■ Direction
Rewrite the lines between the one containing "You are a computer-use agent. The" and the one containing "Action: 69,151", inclusive, with "precipitation" swapped for "rainfall" and nothing else altered.

■ Extracted material
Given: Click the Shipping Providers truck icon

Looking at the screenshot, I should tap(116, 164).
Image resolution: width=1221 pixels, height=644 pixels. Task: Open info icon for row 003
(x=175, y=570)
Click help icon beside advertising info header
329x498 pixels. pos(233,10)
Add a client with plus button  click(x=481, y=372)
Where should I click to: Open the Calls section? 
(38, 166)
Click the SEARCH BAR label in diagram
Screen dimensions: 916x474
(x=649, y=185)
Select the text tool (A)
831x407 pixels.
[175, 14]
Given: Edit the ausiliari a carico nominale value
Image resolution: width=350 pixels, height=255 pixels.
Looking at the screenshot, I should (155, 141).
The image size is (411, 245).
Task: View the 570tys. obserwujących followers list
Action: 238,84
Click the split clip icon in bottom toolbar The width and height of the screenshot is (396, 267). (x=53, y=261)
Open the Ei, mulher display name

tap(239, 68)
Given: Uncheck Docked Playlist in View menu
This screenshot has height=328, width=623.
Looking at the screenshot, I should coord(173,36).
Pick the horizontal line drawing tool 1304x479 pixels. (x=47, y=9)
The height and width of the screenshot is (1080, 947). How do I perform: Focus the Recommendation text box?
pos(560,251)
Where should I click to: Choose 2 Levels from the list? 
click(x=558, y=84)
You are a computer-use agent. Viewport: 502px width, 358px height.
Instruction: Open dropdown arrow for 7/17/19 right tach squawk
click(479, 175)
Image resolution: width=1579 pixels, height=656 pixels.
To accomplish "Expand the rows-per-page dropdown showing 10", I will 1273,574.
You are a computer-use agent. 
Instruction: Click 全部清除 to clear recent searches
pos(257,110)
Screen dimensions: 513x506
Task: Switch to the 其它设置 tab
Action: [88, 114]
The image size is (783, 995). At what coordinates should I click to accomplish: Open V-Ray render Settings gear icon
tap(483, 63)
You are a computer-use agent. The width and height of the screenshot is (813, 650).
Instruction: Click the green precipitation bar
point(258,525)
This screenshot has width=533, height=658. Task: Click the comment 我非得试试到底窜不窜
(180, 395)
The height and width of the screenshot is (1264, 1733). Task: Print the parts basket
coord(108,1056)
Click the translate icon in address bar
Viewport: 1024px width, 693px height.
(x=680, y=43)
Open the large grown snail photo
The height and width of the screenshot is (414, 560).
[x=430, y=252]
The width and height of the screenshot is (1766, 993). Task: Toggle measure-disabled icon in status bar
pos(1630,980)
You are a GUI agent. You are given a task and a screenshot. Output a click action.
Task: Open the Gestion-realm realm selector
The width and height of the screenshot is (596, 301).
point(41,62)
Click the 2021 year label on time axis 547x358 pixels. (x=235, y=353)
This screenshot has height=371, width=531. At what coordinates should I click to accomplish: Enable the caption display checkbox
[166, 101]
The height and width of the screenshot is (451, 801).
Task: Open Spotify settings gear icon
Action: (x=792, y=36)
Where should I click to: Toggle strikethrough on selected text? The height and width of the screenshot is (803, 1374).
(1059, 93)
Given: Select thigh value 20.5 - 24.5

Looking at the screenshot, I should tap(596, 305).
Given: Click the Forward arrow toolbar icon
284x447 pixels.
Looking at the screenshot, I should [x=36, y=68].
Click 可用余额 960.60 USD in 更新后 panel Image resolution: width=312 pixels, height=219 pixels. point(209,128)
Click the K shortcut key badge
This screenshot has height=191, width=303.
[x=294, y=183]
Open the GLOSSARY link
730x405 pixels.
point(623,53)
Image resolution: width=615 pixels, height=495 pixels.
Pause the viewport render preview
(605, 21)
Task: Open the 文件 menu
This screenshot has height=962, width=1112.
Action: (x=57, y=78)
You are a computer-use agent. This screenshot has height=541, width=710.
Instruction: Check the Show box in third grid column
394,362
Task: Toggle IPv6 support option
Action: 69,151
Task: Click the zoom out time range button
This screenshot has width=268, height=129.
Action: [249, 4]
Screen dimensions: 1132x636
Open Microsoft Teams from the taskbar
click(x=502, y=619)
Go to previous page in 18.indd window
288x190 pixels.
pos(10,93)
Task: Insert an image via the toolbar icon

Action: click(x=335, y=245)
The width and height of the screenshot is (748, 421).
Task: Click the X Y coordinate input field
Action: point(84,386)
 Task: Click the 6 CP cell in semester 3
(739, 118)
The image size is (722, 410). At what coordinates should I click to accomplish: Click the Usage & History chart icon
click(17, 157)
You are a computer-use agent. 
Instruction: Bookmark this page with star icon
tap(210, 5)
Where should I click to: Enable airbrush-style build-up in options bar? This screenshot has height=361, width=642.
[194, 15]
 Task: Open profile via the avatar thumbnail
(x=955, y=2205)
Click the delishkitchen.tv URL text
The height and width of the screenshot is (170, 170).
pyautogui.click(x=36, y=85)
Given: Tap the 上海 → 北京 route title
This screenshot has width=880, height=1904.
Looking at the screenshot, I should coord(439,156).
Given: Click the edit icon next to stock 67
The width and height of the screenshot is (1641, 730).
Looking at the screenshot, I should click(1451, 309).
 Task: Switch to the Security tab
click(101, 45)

■ Answer for the task
You are a computer-use agent. The width and height of the screenshot is (813, 650).
Instruction: Click the green rainfall bar
point(258,525)
This screenshot has width=533, height=658. Task: Click the comment 我非得试试到底窜不窜
(180, 395)
The height and width of the screenshot is (1264, 1733). Task: Print the parts basket
coord(108,1056)
Click the translate icon in address bar
Viewport: 1024px width, 693px height.
(x=680, y=43)
Open the large grown snail photo
The height and width of the screenshot is (414, 560).
[x=430, y=252]
The width and height of the screenshot is (1766, 993). Task: Toggle measure-disabled icon in status bar
pos(1630,980)
You are a GUI agent. You are given a task and a screenshot. Output a click action.
Task: Open the Gestion-realm realm selector
The width and height of the screenshot is (596, 301).
point(41,62)
Click the 2021 year label on time axis 547x358 pixels. (x=235, y=353)
This screenshot has height=371, width=531. At what coordinates should I click to accomplish: Enable the caption display checkbox
[166, 101]
The height and width of the screenshot is (451, 801).
Task: Open Spotify settings gear icon
Action: (x=792, y=36)
Where should I click to: Toggle strikethrough on selected text? The height and width of the screenshot is (803, 1374).
(1059, 93)
Given: Select thigh value 20.5 - 24.5

Looking at the screenshot, I should tap(596, 305).
Given: Click the Forward arrow toolbar icon
284x447 pixels.
Looking at the screenshot, I should [x=36, y=68].
Click 可用余额 960.60 USD in 更新后 panel Image resolution: width=312 pixels, height=219 pixels. point(209,128)
Click the K shortcut key badge
This screenshot has height=191, width=303.
[x=294, y=183]
Open the GLOSSARY link
730x405 pixels.
point(623,53)
Image resolution: width=615 pixels, height=495 pixels.
Pause the viewport render preview
(605, 21)
Task: Open the 文件 menu
This screenshot has height=962, width=1112.
Action: (x=57, y=78)
You are a computer-use agent. This screenshot has height=541, width=710.
Instruction: Check the Show box in third grid column
394,362
Task: Toggle IPv6 support option
Action: 69,151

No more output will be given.